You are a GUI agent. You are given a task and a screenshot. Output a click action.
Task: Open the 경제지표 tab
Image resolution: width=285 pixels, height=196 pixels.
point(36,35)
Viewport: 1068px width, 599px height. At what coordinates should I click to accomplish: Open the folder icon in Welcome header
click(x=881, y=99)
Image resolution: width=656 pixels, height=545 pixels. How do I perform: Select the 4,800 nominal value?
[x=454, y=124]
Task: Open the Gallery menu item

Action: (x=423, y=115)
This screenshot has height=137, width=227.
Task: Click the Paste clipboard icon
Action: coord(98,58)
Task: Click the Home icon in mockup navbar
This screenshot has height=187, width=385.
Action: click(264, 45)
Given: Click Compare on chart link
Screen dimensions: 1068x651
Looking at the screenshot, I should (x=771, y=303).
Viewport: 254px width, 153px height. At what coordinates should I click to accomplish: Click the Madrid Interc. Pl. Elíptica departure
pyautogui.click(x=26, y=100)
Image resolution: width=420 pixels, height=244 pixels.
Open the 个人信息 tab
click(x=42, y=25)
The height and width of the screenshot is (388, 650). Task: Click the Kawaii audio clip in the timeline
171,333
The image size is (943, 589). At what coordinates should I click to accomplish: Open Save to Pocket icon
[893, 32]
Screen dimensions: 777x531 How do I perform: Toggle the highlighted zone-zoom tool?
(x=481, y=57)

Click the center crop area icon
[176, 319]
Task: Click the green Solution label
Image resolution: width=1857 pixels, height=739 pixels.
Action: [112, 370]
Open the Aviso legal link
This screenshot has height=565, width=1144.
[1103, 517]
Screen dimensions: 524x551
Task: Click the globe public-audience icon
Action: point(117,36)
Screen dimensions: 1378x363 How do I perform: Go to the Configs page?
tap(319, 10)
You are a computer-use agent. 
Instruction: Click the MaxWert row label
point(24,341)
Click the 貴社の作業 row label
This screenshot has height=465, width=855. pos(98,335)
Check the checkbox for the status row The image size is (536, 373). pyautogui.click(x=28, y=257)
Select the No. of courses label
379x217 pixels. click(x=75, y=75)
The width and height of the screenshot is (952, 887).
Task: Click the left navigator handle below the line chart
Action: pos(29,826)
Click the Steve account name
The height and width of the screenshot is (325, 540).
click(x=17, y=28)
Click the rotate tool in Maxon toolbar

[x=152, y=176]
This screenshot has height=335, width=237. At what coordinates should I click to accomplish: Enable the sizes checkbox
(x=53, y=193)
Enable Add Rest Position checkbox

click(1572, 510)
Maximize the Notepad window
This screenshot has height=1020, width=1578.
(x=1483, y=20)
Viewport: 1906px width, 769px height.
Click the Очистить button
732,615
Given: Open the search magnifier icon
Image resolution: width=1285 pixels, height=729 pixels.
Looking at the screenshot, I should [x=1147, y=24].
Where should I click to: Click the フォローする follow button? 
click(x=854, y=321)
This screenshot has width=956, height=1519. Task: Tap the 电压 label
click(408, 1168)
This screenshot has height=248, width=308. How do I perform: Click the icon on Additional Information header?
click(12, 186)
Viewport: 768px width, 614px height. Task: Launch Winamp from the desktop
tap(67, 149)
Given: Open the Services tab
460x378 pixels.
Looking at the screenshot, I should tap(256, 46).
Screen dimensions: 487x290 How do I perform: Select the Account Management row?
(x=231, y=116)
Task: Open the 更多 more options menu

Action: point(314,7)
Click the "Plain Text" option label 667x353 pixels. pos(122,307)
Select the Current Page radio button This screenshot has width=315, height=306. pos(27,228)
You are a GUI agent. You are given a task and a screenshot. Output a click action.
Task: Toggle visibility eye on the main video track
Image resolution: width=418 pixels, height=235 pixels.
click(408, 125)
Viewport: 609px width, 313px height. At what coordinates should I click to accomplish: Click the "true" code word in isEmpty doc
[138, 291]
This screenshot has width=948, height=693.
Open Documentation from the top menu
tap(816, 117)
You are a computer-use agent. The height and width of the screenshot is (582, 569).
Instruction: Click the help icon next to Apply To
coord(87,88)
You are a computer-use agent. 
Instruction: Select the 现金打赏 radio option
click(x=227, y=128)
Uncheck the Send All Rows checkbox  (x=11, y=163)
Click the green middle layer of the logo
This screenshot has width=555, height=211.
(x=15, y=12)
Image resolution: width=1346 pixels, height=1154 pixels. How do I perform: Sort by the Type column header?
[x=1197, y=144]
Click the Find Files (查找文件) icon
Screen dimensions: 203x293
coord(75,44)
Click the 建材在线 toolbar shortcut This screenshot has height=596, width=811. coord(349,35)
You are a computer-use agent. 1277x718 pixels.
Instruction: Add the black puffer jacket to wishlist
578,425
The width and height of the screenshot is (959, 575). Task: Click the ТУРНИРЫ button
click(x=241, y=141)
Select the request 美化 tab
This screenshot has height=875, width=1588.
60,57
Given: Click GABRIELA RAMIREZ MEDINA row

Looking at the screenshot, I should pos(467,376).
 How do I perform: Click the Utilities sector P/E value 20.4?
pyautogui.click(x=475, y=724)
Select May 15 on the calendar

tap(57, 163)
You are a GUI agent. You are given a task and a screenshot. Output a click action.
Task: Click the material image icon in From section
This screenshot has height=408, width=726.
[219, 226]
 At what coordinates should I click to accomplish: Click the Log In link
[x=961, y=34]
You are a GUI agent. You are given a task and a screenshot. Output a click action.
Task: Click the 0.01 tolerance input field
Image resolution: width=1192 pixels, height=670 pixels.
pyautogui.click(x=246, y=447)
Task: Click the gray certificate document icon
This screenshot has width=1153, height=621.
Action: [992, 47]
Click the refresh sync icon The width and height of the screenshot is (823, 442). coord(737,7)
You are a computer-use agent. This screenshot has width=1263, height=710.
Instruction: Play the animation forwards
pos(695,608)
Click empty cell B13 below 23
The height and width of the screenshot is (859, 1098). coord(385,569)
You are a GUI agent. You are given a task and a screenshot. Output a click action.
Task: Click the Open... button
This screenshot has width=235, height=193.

============

#### SET PROBLEM:
Please retype all of the entries above, character for character.

#### TASK RESPONSE:
You are a GUI agent. You are given a task and a screenshot. Output a click action.
Task: Open the 경제지표 tab
Image resolution: width=285 pixels, height=196 pixels.
point(36,35)
Viewport: 1068px width, 599px height. At what coordinates should I click to accomplish: Open the folder icon in Welcome header
click(x=881, y=99)
Image resolution: width=656 pixels, height=545 pixels. How do I perform: Select the 4,800 nominal value?
[x=454, y=124]
Task: Open the Gallery menu item

Action: (x=423, y=115)
This screenshot has height=137, width=227.
Task: Click the Paste clipboard icon
Action: coord(98,58)
Task: Click the Home icon in mockup navbar
This screenshot has height=187, width=385.
Action: click(264, 45)
Given: Click Compare on chart link
Screen dimensions: 1068x651
Looking at the screenshot, I should (x=771, y=303).
Viewport: 254px width, 153px height. At what coordinates should I click to accomplish: Click the Madrid Interc. Pl. Elíptica departure
pyautogui.click(x=26, y=100)
Image resolution: width=420 pixels, height=244 pixels.
Open the 个人信息 tab
click(x=42, y=25)
The height and width of the screenshot is (388, 650). Task: Click the Kawaii audio clip in the timeline
171,333
The image size is (943, 589). At what coordinates should I click to accomplish: Open Save to Pocket icon
[893, 32]
Screen dimensions: 777x531 How do I perform: Toggle the highlighted zone-zoom tool?
(x=481, y=57)

Click the center crop area icon
[176, 319]
Task: Click the green Solution label
Image resolution: width=1857 pixels, height=739 pixels.
Action: [112, 370]
Open the Aviso legal link
This screenshot has height=565, width=1144.
[1103, 517]
Screen dimensions: 524x551
Task: Click the globe public-audience icon
Action: point(117,36)
Screen dimensions: 1378x363 How do I perform: Go to the Configs page?
tap(319, 10)
You are a computer-use agent. 
Instruction: Click the MaxWert row label
point(24,341)
Click the 貴社の作業 row label
This screenshot has height=465, width=855. pos(98,335)
Check the checkbox for the status row The image size is (536, 373). pyautogui.click(x=28, y=257)
Select the No. of courses label
379x217 pixels. click(x=75, y=75)
The width and height of the screenshot is (952, 887).
Task: Click the left navigator handle below the line chart
Action: pos(29,826)
Click the Steve account name
The height and width of the screenshot is (325, 540).
click(x=17, y=28)
Click the rotate tool in Maxon toolbar

[x=152, y=176]
This screenshot has height=335, width=237. At what coordinates should I click to accomplish: Enable the sizes checkbox
(x=53, y=193)
Enable Add Rest Position checkbox

click(1572, 510)
Maximize the Notepad window
This screenshot has height=1020, width=1578.
(x=1483, y=20)
Viewport: 1906px width, 769px height.
Click the Очистить button
732,615
Given: Open the search magnifier icon
Image resolution: width=1285 pixels, height=729 pixels.
Looking at the screenshot, I should [x=1147, y=24].
Where should I click to: Click the フォローする follow button? 
click(x=854, y=321)
This screenshot has width=956, height=1519. Task: Tap the 电压 label
click(408, 1168)
This screenshot has height=248, width=308. How do I perform: Click the icon on Additional Information header?
click(12, 186)
Viewport: 768px width, 614px height. Task: Launch Winamp from the desktop
tap(67, 149)
Given: Open the Services tab
460x378 pixels.
Looking at the screenshot, I should tap(256, 46).
Screen dimensions: 487x290 How do I perform: Select the Account Management row?
(x=231, y=116)
Task: Open the 更多 more options menu

Action: point(314,7)
Click the "Plain Text" option label 667x353 pixels. pos(122,307)
Select the Current Page radio button This screenshot has width=315, height=306. pos(27,228)
You are a GUI agent. You are given a task and a screenshot. Output a click action.
Task: Toggle visibility eye on the main video track
Image resolution: width=418 pixels, height=235 pixels.
click(408, 125)
Viewport: 609px width, 313px height. At what coordinates should I click to accomplish: Click the "true" code word in isEmpty doc
[138, 291]
This screenshot has width=948, height=693.
Open Documentation from the top menu
tap(816, 117)
You are a computer-use agent. The height and width of the screenshot is (582, 569).
Instruction: Click the help icon next to Apply To
coord(87,88)
You are a computer-use agent. 
Instruction: Select the 现金打赏 radio option
click(x=227, y=128)
Uncheck the Send All Rows checkbox  (x=11, y=163)
Click the green middle layer of the logo
This screenshot has width=555, height=211.
(x=15, y=12)
Image resolution: width=1346 pixels, height=1154 pixels. How do I perform: Sort by the Type column header?
[x=1197, y=144]
Click the Find Files (查找文件) icon
Screen dimensions: 203x293
coord(75,44)
Click the 建材在线 toolbar shortcut This screenshot has height=596, width=811. coord(349,35)
You are a computer-use agent. 1277x718 pixels.
Instruction: Add the black puffer jacket to wishlist
578,425
The width and height of the screenshot is (959, 575). Task: Click the ТУРНИРЫ button
click(x=241, y=141)
Select the request 美化 tab
This screenshot has height=875, width=1588.
60,57
Given: Click GABRIELA RAMIREZ MEDINA row

Looking at the screenshot, I should pos(467,376).
 How do I perform: Click the Utilities sector P/E value 20.4?
pyautogui.click(x=475, y=724)
Select May 15 on the calendar

tap(57, 163)
You are a GUI agent. You are given a task and a screenshot. Output a click action.
Task: Click the material image icon in From section
This screenshot has height=408, width=726.
[219, 226]
 At what coordinates should I click to accomplish: Click the Log In link
[x=961, y=34]
You are a GUI agent. You are given a task and a screenshot. Output a click action.
Task: Click the 0.01 tolerance input field
Image resolution: width=1192 pixels, height=670 pixels.
pyautogui.click(x=246, y=447)
Task: Click the gray certificate document icon
This screenshot has width=1153, height=621.
Action: [992, 47]
Click the refresh sync icon The width and height of the screenshot is (823, 442). coord(737,7)
You are a computer-use agent. This screenshot has width=1263, height=710.
Instruction: Play the animation forwards
pos(695,608)
Click empty cell B13 below 23
The height and width of the screenshot is (859, 1098). coord(385,569)
You are a GUI agent. You are given a task and a screenshot. Output a click action.
Task: Click the Open... button
This screenshot has width=235, height=193.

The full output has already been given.